**What you will do**. Gather every line of the material that contains the word "icon". Case matters.

-- start of Exercise input --

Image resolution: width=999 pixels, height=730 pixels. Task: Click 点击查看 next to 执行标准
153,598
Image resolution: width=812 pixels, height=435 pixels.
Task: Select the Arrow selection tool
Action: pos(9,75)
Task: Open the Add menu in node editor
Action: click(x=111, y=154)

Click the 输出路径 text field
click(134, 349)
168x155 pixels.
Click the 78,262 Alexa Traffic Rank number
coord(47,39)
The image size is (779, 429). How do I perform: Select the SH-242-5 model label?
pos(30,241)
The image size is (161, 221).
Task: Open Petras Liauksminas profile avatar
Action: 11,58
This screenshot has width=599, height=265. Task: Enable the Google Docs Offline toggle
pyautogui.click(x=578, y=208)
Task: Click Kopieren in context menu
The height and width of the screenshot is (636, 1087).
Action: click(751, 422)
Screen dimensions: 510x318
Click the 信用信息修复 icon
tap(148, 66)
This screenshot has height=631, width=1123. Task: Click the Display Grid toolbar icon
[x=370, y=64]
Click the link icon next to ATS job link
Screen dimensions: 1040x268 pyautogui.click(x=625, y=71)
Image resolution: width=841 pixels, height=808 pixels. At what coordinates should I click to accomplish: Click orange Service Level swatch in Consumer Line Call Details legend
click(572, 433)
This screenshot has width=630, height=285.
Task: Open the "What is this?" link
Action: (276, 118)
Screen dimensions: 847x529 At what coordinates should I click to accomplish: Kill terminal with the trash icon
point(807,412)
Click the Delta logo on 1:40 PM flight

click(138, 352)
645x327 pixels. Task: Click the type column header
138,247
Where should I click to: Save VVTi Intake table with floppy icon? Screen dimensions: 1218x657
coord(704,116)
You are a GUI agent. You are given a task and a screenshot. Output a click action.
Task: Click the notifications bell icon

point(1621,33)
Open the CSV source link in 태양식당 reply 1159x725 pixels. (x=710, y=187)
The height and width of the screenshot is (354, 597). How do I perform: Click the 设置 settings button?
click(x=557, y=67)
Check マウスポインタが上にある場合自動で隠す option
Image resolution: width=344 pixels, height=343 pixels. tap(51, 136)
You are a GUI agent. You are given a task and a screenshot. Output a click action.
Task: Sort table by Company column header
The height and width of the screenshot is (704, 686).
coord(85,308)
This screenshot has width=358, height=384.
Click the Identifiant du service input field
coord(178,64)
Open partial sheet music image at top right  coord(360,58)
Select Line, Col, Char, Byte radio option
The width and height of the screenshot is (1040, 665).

-- end of Exercise input --

**Correct response**.
Click the 信用信息修复 icon
This screenshot has height=631, width=1123. Task: Click the Display Grid toolbar icon
Click the link icon next to ATS job link
Screen dimensions: 847x529 At what coordinates should I click to accomplish: Kill terminal with the trash icon
Where should I click to: Save VVTi Intake table with floppy icon? Screen dimensions: 1218x657
Task: Click the notifications bell icon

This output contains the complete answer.